Fuller'in notu: Mülakatı Türkçe verdiğim için bazı fikirlerimi biraz basit ve kaba bir şekilde ifade ettiğimden özür dilerim.
Röportajı yapanın notu: Fuller'in Türkçe'si mükemmel. Sadece konular hassas... 

Devrim SEVİMAY 
Vatan Gazetesi/ 1 Kasım 2004 Pazartesi

Mülakatın Birinci Bölümü İçin Bakınız:


Ruhat MENGİ'nin mülakatla ilgili olarak aynı gazetede yazdığı makale:

Türkiye ABD için Afganistan'dan farklı mı?

Bu soruya cevabımız hazır; elbette farklı. Gerek coğrafi konumu, gerek önemli bir müttefiki gerekse İslâm ülkelerine örnek olarak kullanmak istediği 'laik, demokratik, Müslüman bir hukuk devleti' olarak farklı. Gel gör ki CIA'in eski Ortadoğu Masası Şefi Graham Fuller'in VATAN'a hiç çekinmeden yaptığı açıklamalar pek de öyle olmadığını gösteriyor.

Anlaşılan (ve çoğumuzun bugüne kadarki tahminlerini doğrulayan) o ki Amerika Türkiye'yi de dünyaya istediği şekli verirken kullandığı basit bir piyon olarak görüyor. İç ve dış siyasetiyle top gibi oynuyor. İşte Türkleri ve Türkiye'yi çok seven(!) tespih çeken, Türk yemeği pişiren, kızının adını Ankara koyan Fuller Beyimiz buyuruyor ki Ankara ile senelerce oynamışlar. Bunu daha rahat şartlarda yapabilmek için anarşik olayları, sağ sol kavgalarını, cinayetleri, daha sonra Güneydoğu terörünü kendilerinin hazırlamadıklarını, aynen Ermeni olaylarını hazırlamak üzere 1800'lerde Osmanlı'nın içine misyonerlerini saldıkları gibi ajanlarını burada üslendirmediklerini, bir yandan da Rusya'nın o dönemde yaptığı kışkırtmaları gizli gizli yapmadıklarını artık kimse iddia edemez.

Somut örnek istesek?

Sovyetlerle olan çekişmelerinde Afganistan'da Taliban'ı kullandıktan gibi Türkiye'de de birilerini kullanmışlar. Neymiş efendim; "Sovyetler'in güneye doğru yayılmasını önlemek için İslâm'ın daha etkili olması gerekiyormuş. Türkiye için siyasi İslâm komünizmden daha tehlikeliymiş. Onun için sağ hükümetleri desteklemişler."

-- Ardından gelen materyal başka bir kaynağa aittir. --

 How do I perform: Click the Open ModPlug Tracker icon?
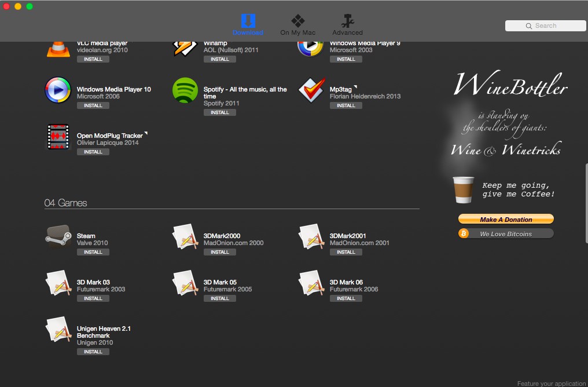(x=58, y=137)
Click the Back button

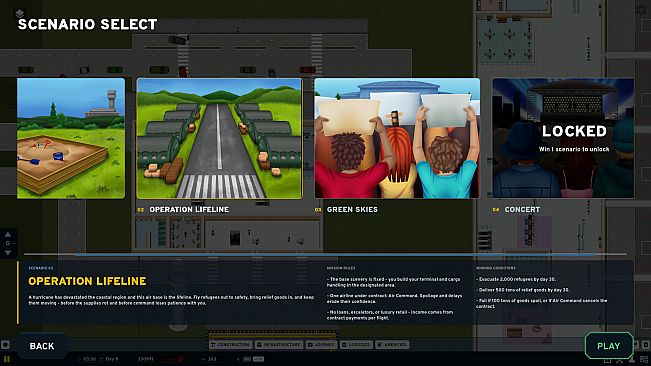pyautogui.click(x=42, y=346)
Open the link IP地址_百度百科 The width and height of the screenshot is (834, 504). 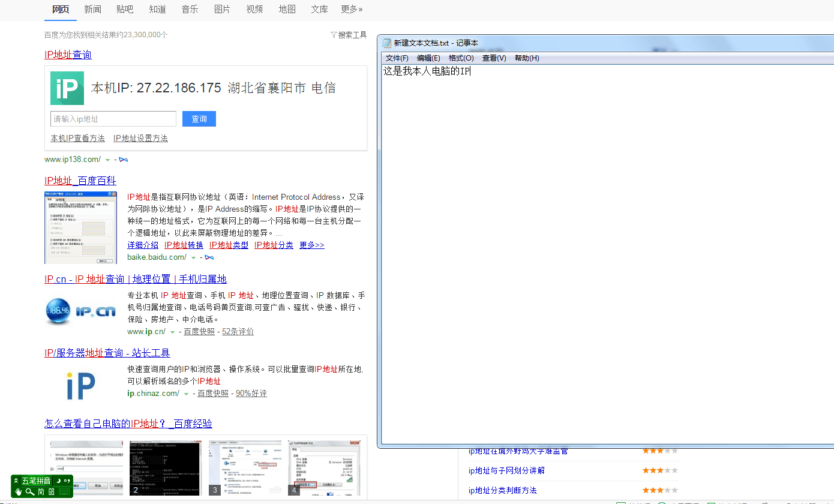tap(80, 180)
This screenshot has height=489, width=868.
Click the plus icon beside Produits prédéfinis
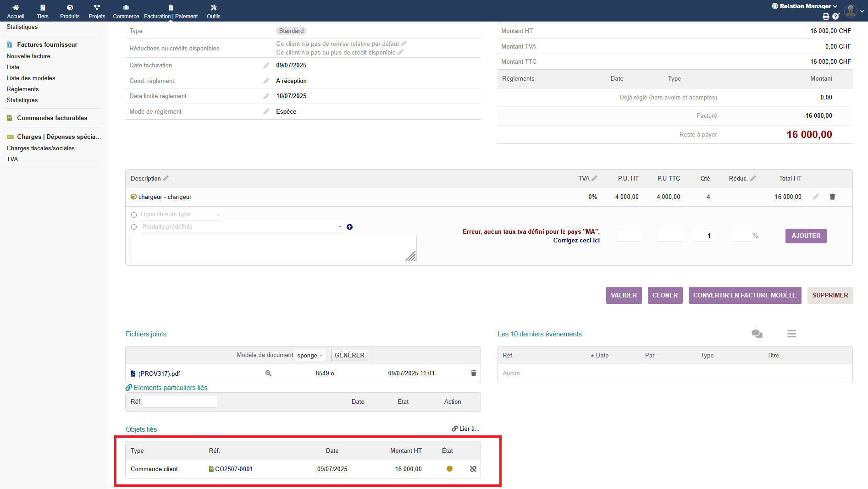tap(349, 227)
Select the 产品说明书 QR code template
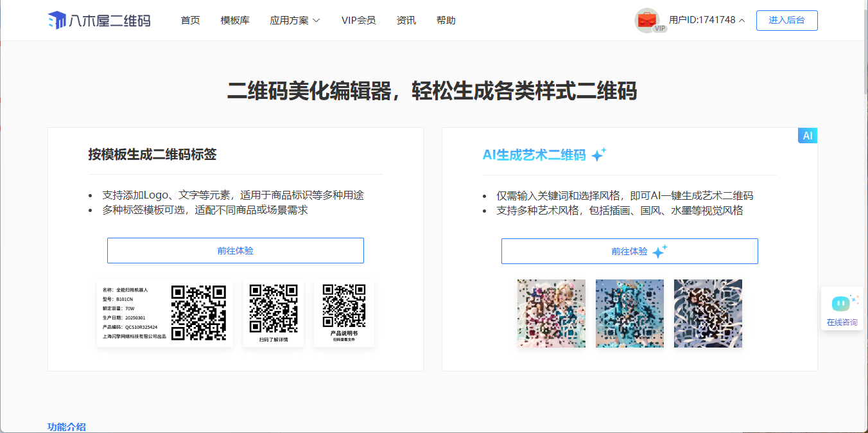The image size is (868, 433). click(344, 313)
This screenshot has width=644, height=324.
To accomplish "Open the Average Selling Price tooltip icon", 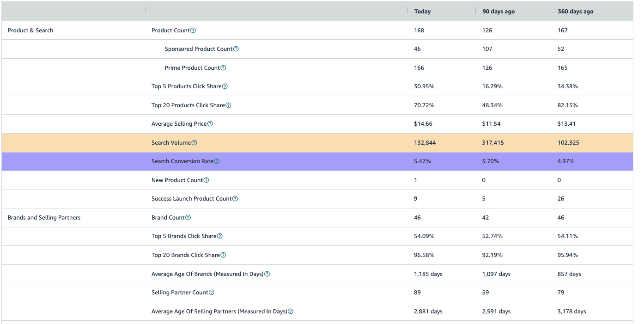I will click(210, 124).
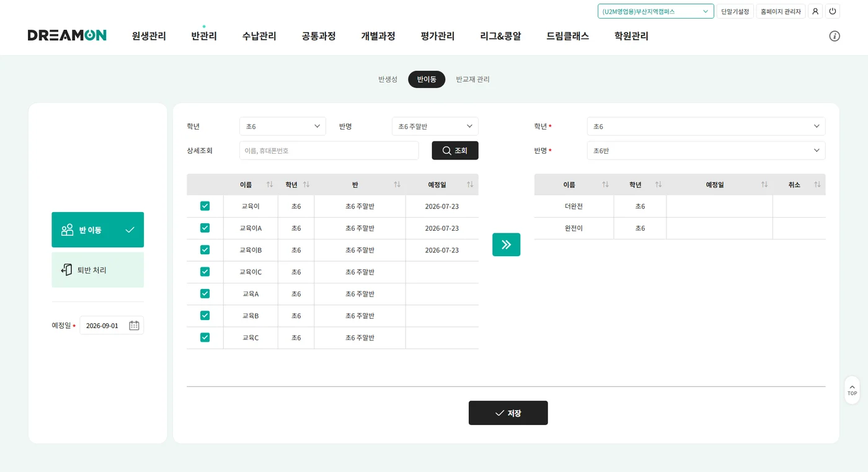Toggle the 교육C row checkbox

205,337
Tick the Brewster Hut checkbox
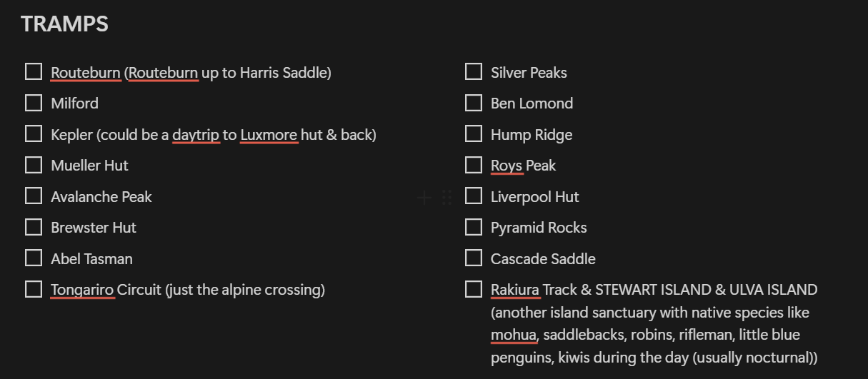868x379 pixels. tap(34, 227)
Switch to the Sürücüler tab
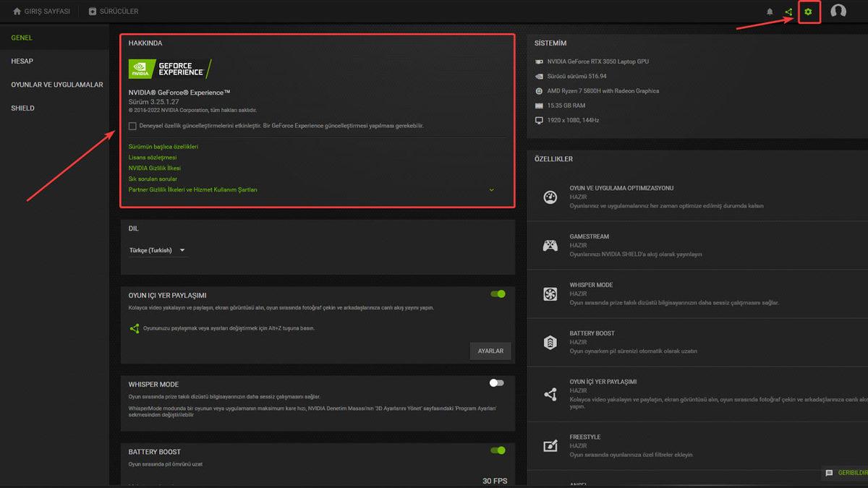Image resolution: width=868 pixels, height=488 pixels. 113,12
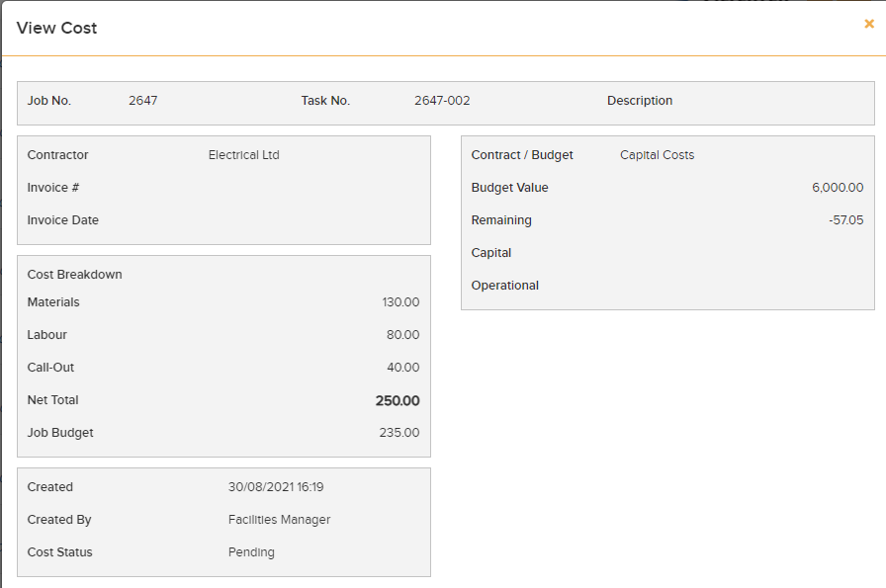This screenshot has height=588, width=886.
Task: Click the Invoice # field
Action: click(x=55, y=187)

Seçim meydanlarında çıkıp konuşma yapmadıklarına göre bi zahmet somut örnekler vererek nasıl desteklediklerini, neler yaptıklarını da anlatıverse keşke. Genç üniversitelileri nasıl kışkırtıp birbirlerine düşürdüklerini, bazı hocaları ve basını bu kışkırtmalarda nasıl kullandıklarını, öğrencileri hükümetlerle nasıl karşı karşıya getirdiklerini, boykotları, molotof kokteylli öğrenci olaylarını, ordu bazında ne çalışmalar yaptıklarını, örneğin 27 Mayıs'ta ve diğer darbelerde ne rol oynadıklarını bize açıklayıverse. Onların yüzünden masum siyasetçilerin idamını, yüzlercesinin de aylarca, yıllarca hapis yatışını öğrenebilsek. Öyle ya "50, 60 ve 70'lerde" diyor. Demek ki hepsinde parmakları var.

Haydi, onu da söyleyin!

Arkasından hatalarını bir nebze kabul ederek(!) oyunlarının haksızlığını vurguluyor: "Zannederim yapılanlar biraz çelişkiliydi. Bir yandan Türkiye'de demokrasinin güçlenmesini istiyor, bir yandan komünizmi zayıflatmaya (tarifine göre, siyasi İslâm'ı güçlendirmeye) çalışıyorduk."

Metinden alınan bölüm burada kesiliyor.